/colossalai-training-code

Our old fine-tuning code based on ColossalAI.

Primary LanguagePythonApache License 2.0Apache-2.0

colossalai-training-code

This is the training code we used for the first prototype models.

Notably, it's based on an old version of HuggingFace's run_clm.py example, which was then adapted by the ColossalAI developers to make use of some their optimizations. It was then slightly improved to be usable in real-world scenarios (Tensorboard support, proper checkpointing, etc.).

Usage

This is being committed for archiving purposes, but if you'd like to use it, it probably works.
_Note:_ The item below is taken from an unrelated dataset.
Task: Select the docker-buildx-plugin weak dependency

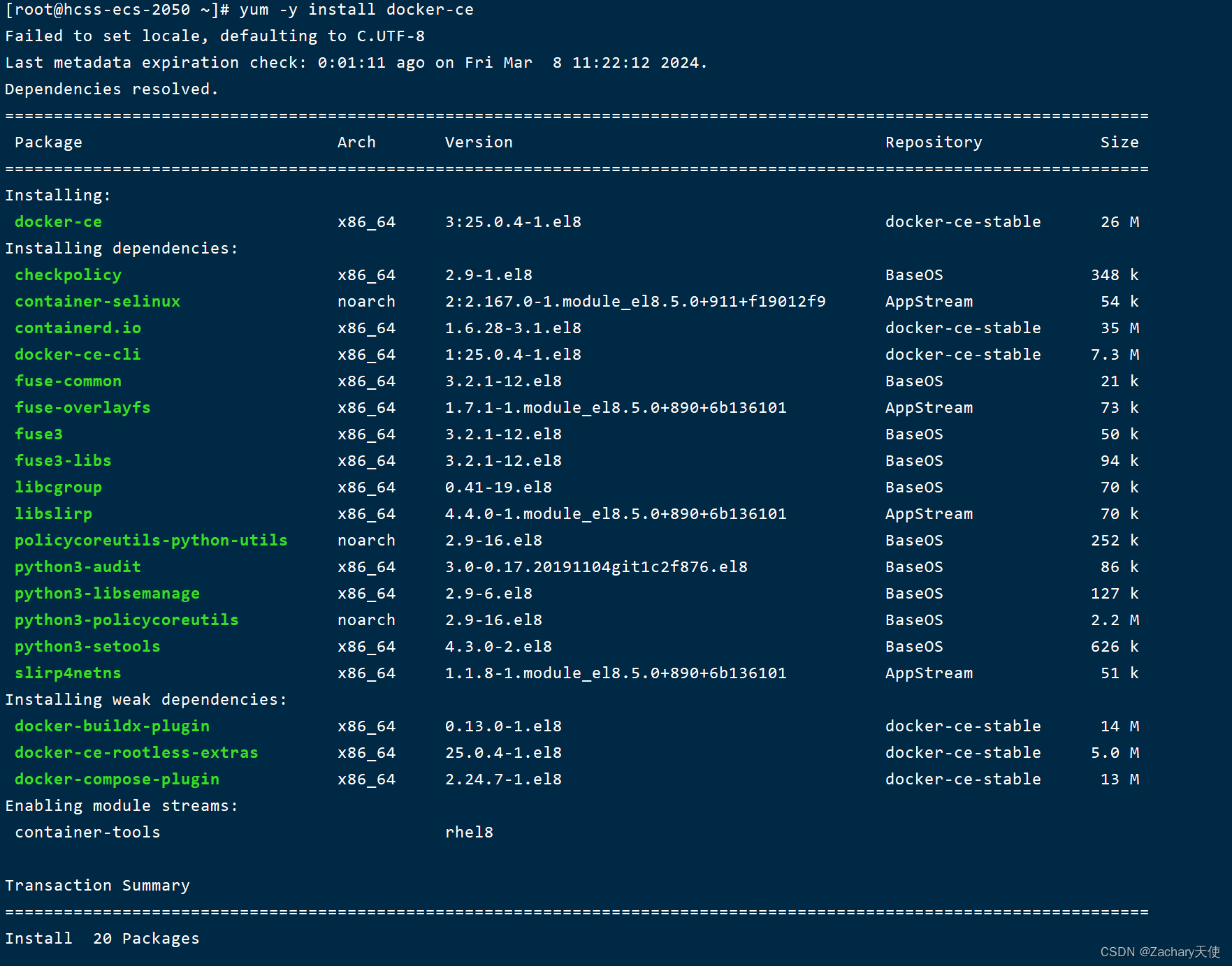Action: click(x=111, y=726)
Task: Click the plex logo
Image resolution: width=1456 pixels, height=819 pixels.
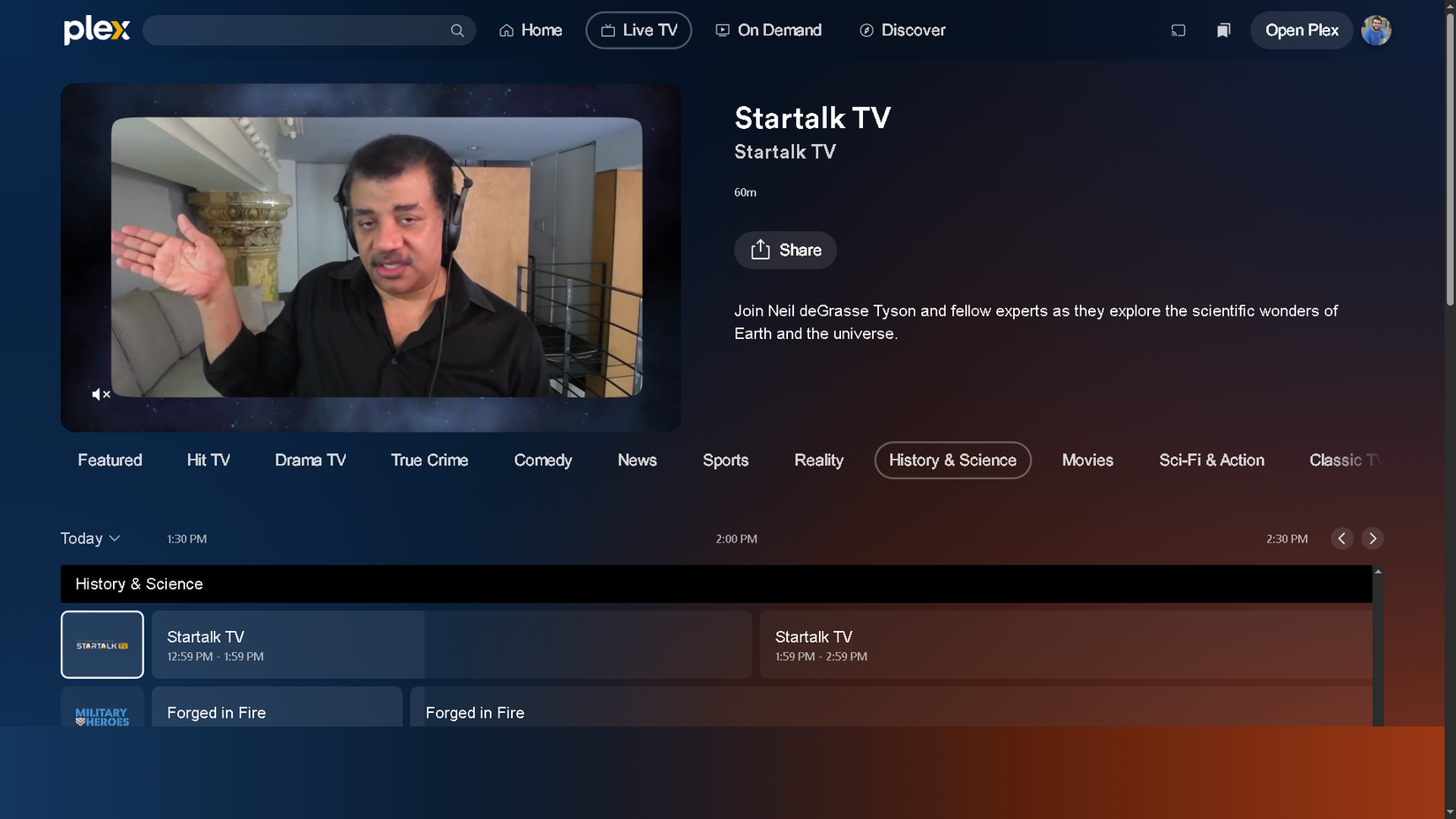Action: (x=95, y=29)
The TL;DR version is:

  • Get all the dependencies installed.
    • I have not documented this properly, but installing transformers and colossalai should probably cover it.
  • Put your data in a file called ./data/train.json.
    • It should be a file where each line is a JSON object containing a text field, which contains the actual text that will be tokenized and fed into the model in the training loop.
  • Adjust any relevant config parameters in finetune.bash and run it. If you're lucky, the training loop will eventually start!
    • Metrics should be logged to a runs folder inside the OUTPUT_DIR you've specified, so you can host a Tensorboard server there to watch them.
  • When it's done, you'll probably want to get a proper HF model out of the training checkpoints. You can do that using the provided convert_to_hf.py utility script.